Fastembed

Fastembed is a library that allows you to generate vector embeddings locally, without needing an API key or calling into an external service.

Fastembed uses the included ONNX runtime to run its embedding models, downloading the model once every time it is used for the first time.

Fastembed libraries are available for the following languages:

Overview of available models

The following is an overview of most of the models available for Fastembed. General use cases are:

Prototyping, development speed, cost savings: models with small vector embedding sizes tend to take up a relatively small amount of disk size as well (generally a few hundred MB) and can be quickly downloaded and run locally.
Small or edge devices: devices with no internet access can still take advantage of vector embeddings.
Particular use cases: some models are specialized for certain use cases such as images, certain languages, and contexts.

MiniLM Series

Fast general-purpose embeddings. Choose L6 for speed, L12 for quality. Ideal for semantic search, clustering, and similarity tasks.

A “quantized” model means that it is optimised for faster inference and lower memory usage, often with minimal quality loss.

Model name	Embedding size	Description
AllMiniLML6V2	384	Sentence Transformer model, MiniLM-L6-v2
AllMiniLML6V2Q	384	Quantized Sentence Transformer model, MiniLM-L6-v2
AllMiniLML12V2	384	Sentence Transformer model, MiniLM-L12-v2
AllMiniLML12V2Q	384	Quantized Sentence Transformer model, MiniLM-L12-v2

BGE Series

Used for dense retrieval and semantic similarity. BGESmallENV15 is optimized for speed and tends to be the default choice for many applications.

Model name	Embedding size	Description
BGEBaseENV15	768	v1.5 release of the base English model
BGEBaseENV15Q	768	Quantized v1.5 release of the base English model
BGELargeENV15	1024	v1.5 release of the large English model
BGELargeENV15Q	1024	Quantized v1.5 release of the large English model
BGESmallENV15	384	v1.5 release of the fast and default English model
BGESmallENV15Q	384	Quantized v1.5 release of the fast and default English model

Nomic Embed Text

Used for large context window embeddings.

Optimized for long-context English text (8K tokens). v1.5 improves quality over v1.

Model name	Embedding size	Description
NomicEmbedTextV1	768	8192 context length english model
NomicEmbedTextV15	768	v1.5 release of the 8192 context length english model
NomicEmbedTextV15Q	768	Quantized v1.5 release of the 8192 context length english model

Paraphrase Models

Used for paraphrase detection and multilingual similarity.
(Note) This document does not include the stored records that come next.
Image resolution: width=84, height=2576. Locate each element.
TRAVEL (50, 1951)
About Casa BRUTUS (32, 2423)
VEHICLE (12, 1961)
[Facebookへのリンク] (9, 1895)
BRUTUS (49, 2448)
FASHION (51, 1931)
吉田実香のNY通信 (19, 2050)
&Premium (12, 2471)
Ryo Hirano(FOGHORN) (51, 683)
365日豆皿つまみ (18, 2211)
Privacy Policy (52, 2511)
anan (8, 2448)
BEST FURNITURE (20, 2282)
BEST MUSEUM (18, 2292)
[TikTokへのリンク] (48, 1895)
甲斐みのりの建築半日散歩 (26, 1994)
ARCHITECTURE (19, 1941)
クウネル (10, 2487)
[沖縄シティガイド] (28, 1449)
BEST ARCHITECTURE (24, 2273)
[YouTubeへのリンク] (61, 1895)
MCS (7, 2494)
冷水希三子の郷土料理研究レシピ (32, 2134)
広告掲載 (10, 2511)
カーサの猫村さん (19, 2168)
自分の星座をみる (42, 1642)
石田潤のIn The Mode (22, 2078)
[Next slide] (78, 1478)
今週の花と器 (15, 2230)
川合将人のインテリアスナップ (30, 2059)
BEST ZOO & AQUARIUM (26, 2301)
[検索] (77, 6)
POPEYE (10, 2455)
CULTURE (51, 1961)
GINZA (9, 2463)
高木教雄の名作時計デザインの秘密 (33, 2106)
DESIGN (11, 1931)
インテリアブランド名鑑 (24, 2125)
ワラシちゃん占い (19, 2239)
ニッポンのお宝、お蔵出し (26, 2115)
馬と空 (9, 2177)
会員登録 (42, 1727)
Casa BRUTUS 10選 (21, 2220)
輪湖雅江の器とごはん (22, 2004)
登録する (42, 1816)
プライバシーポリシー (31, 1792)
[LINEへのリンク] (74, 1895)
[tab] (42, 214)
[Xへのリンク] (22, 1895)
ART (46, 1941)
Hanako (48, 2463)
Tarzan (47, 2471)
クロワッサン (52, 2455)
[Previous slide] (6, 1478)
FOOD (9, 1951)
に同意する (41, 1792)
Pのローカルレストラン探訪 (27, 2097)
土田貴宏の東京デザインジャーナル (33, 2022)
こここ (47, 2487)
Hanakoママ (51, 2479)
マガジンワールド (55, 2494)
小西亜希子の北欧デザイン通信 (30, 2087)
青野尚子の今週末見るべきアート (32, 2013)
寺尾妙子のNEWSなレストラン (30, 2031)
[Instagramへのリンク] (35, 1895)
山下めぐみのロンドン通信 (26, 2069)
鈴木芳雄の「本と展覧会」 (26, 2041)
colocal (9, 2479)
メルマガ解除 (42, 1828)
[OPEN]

Ideal for sentence equivalence and semantic matching tasks.

Model name	Embedding size	Description
ParaphraseMLMiniLML12V2	384	Multi-lingual model
ParaphraseMLMiniLML12V2Q	384	Quantized Multi-lingual model
ParaphraseMLMpnetBaseV2	768	Sentence-transformers model for tasks like clustering or semantic search, based on the MPNet architecture.

Chinese BGE Models

Model name	Embedding size	Description
BGESmallZHV15	512	v1.5 release of the small Chinese model
BGELargeZHV15	1024	v1.5 release of the large Chinese model

ModernBert and Multilingual E5

Used for context-rich multilingual embeddings. Great for cross-language retrieval and nuanced contextual understanding.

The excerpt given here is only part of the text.